L’HYMNE À LA LIBERTÉ DE LEYLA BOUZID

VIDÉO-CRITIQUE. Une fenêtre sur le passé, la Tunisie de Ben Ali, pour mieux dire le présent. Voilà l’exercice auquel s’est livrée Leyla Bouzid dans son film «À peine j’ouvre les yeux». Percutant.

Par Anaïs Heluin – Le Point.fr – Publié le 30/12/2015.
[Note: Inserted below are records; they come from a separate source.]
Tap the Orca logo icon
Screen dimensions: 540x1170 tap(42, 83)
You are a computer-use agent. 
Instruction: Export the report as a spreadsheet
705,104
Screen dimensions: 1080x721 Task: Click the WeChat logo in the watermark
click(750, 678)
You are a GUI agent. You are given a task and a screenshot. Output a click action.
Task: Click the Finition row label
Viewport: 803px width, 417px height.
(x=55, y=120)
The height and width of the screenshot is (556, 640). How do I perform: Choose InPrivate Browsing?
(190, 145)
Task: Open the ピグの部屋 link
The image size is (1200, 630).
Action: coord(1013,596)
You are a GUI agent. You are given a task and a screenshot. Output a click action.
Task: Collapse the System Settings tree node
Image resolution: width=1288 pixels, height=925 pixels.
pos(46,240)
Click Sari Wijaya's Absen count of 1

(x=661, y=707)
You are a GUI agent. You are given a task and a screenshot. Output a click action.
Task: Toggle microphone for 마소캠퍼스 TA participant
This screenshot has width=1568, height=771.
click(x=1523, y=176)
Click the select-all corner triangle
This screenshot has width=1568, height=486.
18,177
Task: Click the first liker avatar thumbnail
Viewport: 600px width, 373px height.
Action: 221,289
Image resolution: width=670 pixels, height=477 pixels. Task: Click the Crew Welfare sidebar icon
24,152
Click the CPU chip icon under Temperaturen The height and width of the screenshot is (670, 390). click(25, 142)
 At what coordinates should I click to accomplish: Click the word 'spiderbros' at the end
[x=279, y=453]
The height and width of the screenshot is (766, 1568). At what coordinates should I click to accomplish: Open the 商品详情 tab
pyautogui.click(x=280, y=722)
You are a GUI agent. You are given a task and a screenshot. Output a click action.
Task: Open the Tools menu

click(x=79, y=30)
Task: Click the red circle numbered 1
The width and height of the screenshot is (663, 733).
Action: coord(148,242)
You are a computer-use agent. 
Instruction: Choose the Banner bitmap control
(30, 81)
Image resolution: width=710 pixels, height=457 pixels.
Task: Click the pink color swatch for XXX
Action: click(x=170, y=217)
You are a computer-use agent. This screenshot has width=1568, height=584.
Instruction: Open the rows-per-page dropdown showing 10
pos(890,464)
Farah a l’âge des premiers émois. L’âge de l’amour et de la révolte, mais pas encore celui de l’indépendance. Du moins, pas tout à fait. Visage rond aux yeux rieurs, entouré de boucles fougueuses, l’héroïne du premier long-métrage* de Leyla Bouzid – fille du célèbre réalisateur Nouri Bouzid – est un pied de nez au gouvernement de son pays. La Tunisie de 2010. Chez cette jeune fille de 18 ans incarnée par la superbe Baya Medhaffar, tout est sourire, tout est gourmandise. Un peu comme chez le personnage éponyme de La Vie d’Adèle d’Abdellatif Kechiche, film auquel Leyla Bouzid a participé en tant qu’assistante à la mise en scène. Mais, en dictature, le poids d’un mot ou d’un baiser n’est pas le même qu’en démocratie, aussi malade soit-elle. Farah est pourtant moins marginale qu’Adèle. Elle n’a pas le goût des filles. Elle veut juste rire et chanter. Aimer son petit ami, Borhène. Portrait d’une jeunesse muselée, À peine j’ouvre les yeux résonne fortement avec les arrestations récentes de jeunes artistes sous le couvert de la loi 52.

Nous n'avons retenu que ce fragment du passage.